Yeast is definitely the bass player, laying down the vital undercurrent, guzzling all the sugar and excreting alcohol and generally being in charge of the groove. Malt I’d equate with the drummer. Often the butt of countless jokes and frequently sneered at, malt is required to start the whole thing off and is genuinely the real powerhouse. It puts in an enormous amount of effort throughout and with scant recognition from the fans to boot. Its opinion is ignored at meetings and almost all the other members would rather not have to acknowledge its contribution. Its share of the royalties is generally negligible.

But malt is fully aware of its importance. It holds all the cards. It’s the beer ingredient equivalent of the one whose dad owns the rehearsal space, all the equipment and the local venue where the band plays. In short, this beer is going nowhere without malt.

Our unsung hero starts out life as barley, the golden like of which you see being buffeted by swirling winds across summer plains. It suffers a cruel upbringing. Its ears are part germinated by being steeped in water, but just as it’s beginning to grow, that process is cruelly shortened through drying out and heating. A huge variety of tastes can be produced from malting depending on how high the temperature is when the grain is dried. From light, crisp and pale at low heat to brooding, dark and almost burnt when the thermometer rises to roasting point.

Then there are the names. Maris Otter, Pipkin, Caragold, Vienna, Munich and Carafa are my favourites as they somehow evoke a beery equivalent of what wine writers call ‘terroir’. You could argue with some justification that when you’re drinking a beer, it’s malt making the connection with Mother Earth. Were you that way inclined. Other varieties – Amber, Brown, Chocolate, Black – are more functional in name and robust in their output.

That said, practically all the beer you will ever drink is made mostly from a pale ale or Pilsner malt. The supporting cast is there to influence rather than direct. And as the brewer, you are there to manage this lot so they combine to produce something magical. That takes either a world of experience, a lot of practice or a huge amount of luck. Sometimes all three.

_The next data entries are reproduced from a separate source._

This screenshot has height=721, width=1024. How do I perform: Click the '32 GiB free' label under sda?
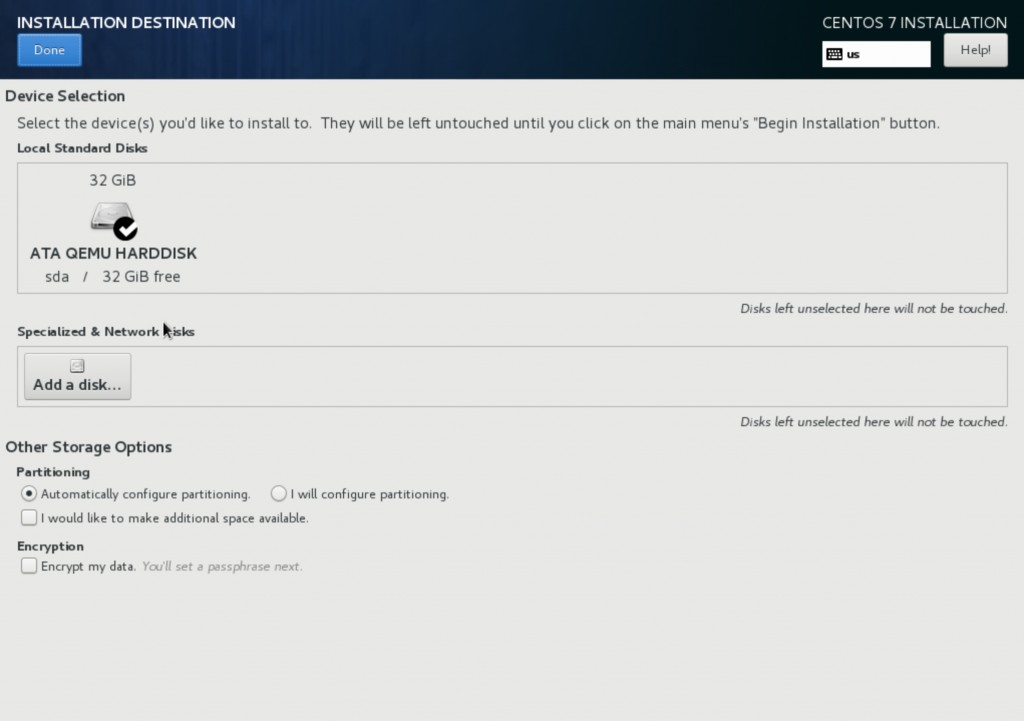click(x=140, y=277)
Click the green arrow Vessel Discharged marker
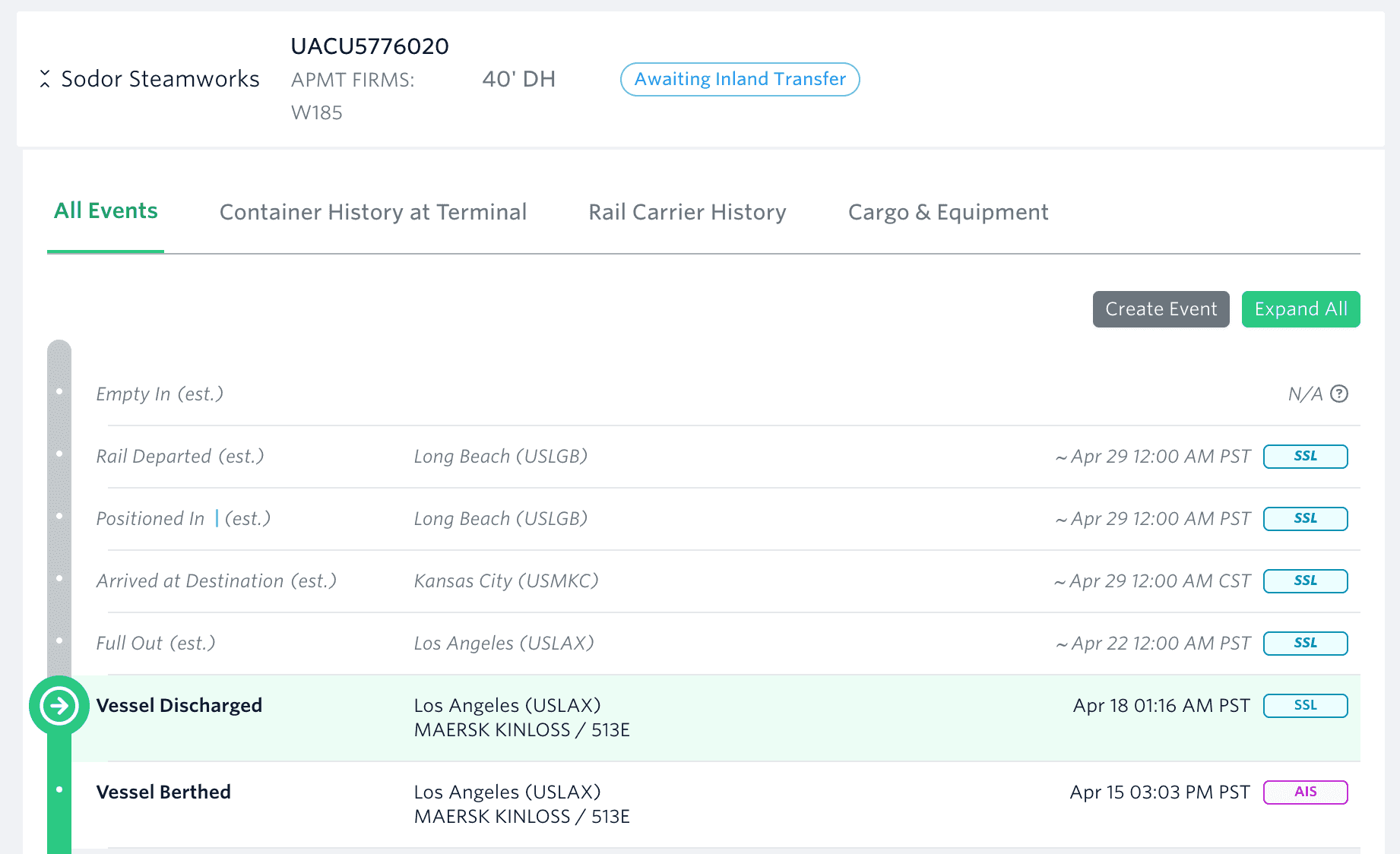The width and height of the screenshot is (1400, 854). click(59, 706)
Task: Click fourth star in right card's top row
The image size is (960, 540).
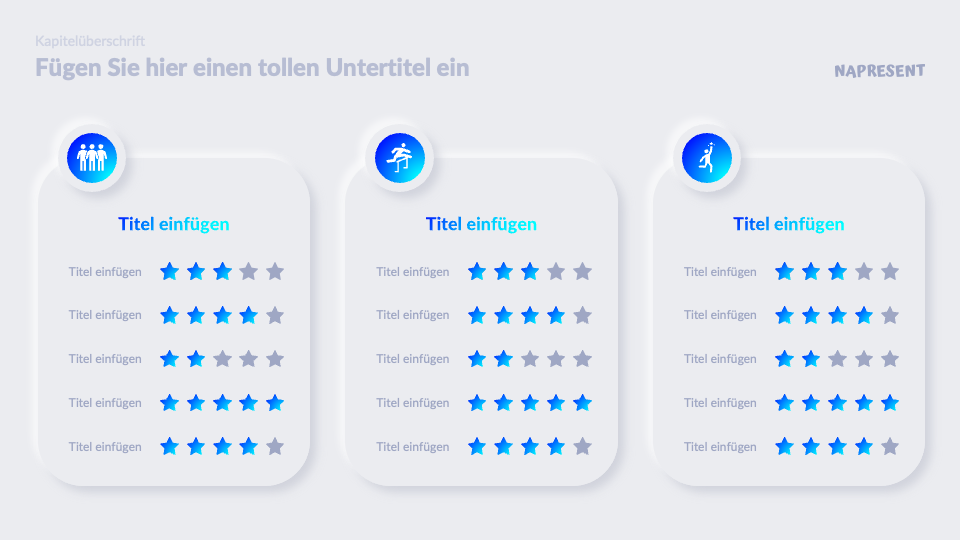Action: [864, 271]

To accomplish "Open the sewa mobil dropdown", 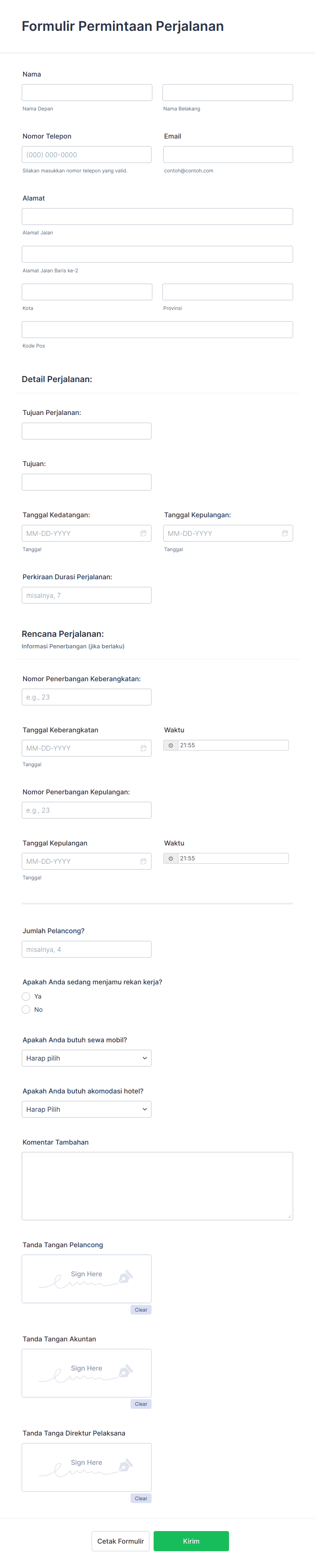I will point(86,1058).
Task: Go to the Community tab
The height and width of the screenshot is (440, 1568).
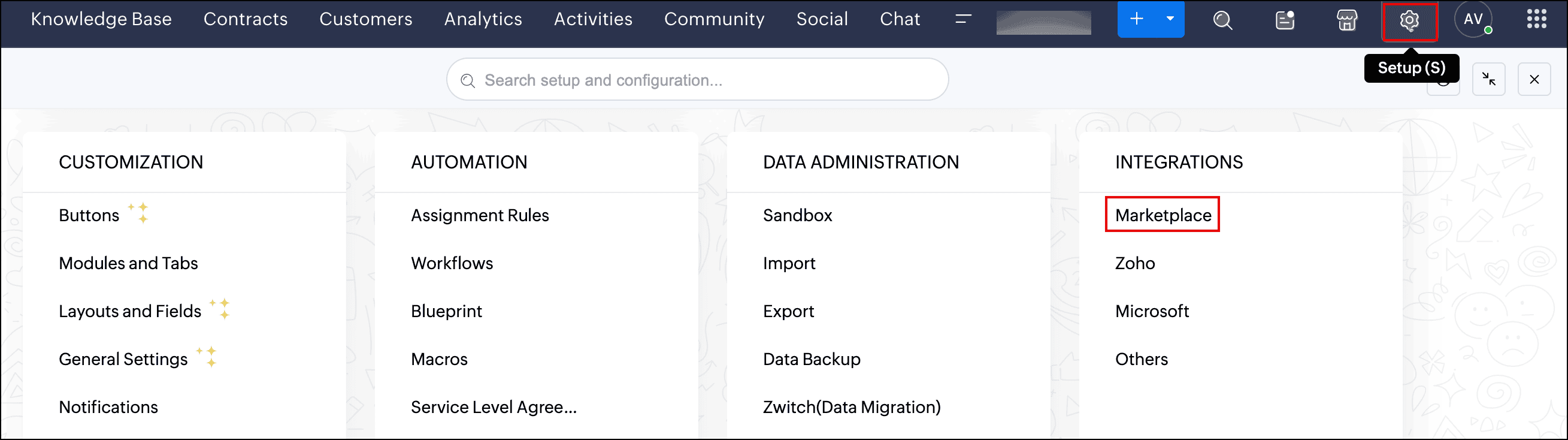Action: point(714,20)
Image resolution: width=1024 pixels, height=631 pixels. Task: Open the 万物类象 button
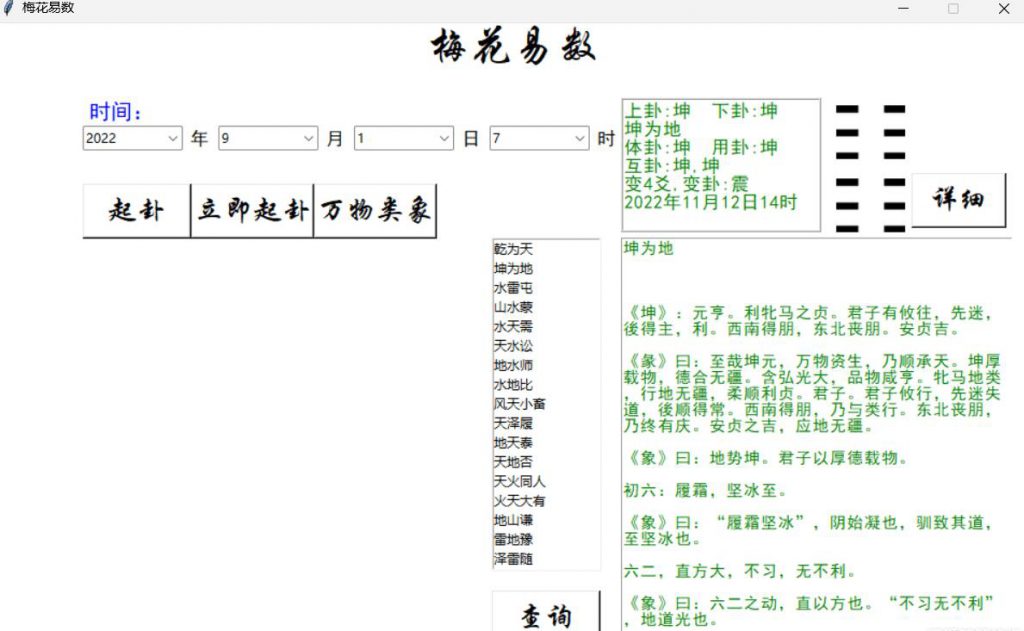[x=375, y=211]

And it pays to follow a few basic rules. Some malts really shouldn’t be added to certain beers, while only moderate to tiny amounts of others can have a disproportionate effect on the final drink.

The only problem with malt is that once it’s done its job, it just gets in the way (and here’s where the drummer analogy comes into its own). While you can compost hops, recycle yeast and reuse water, spent grain just sits there taking up space, letting off steam and smelling of Horlicks. You can’t bung it on the compost heap as it’ll attract rats. You can’t make any more beer out of it as it won’t have any convertible sugars left. You can throw it in a wheelie bin and forget about it, but I’m sure it won’t take cash-strapped local authorities long to start charging households extra council tax to remove 25 pounds of sodden cereal every week. Besides which, that just seems like such a waste.

So I’ve been investigating ways of recycling it. Ideally, I’d have the local city farm come round to collect it so they can feed it to pigs or something. But they don’t seem all that keen to do so, looking my malty gift horse squarely in the mouth. A quick trawl of the internet suggests a range of solutions, mostly baking based such as spent grain bread and dog biscuits and none of which sound desperately appealing. You can dry it out, apparently, and make flour by grinding it, but I haven’t the space, the time or the equipment. The best suggestion I’ve heard yet is to feed it to the birds. And at this time of year, it seems like the right and proper thing to do. So my beermaking in the next couple of months will ensure the overwintering avian population of Honor Oak will not go hungry.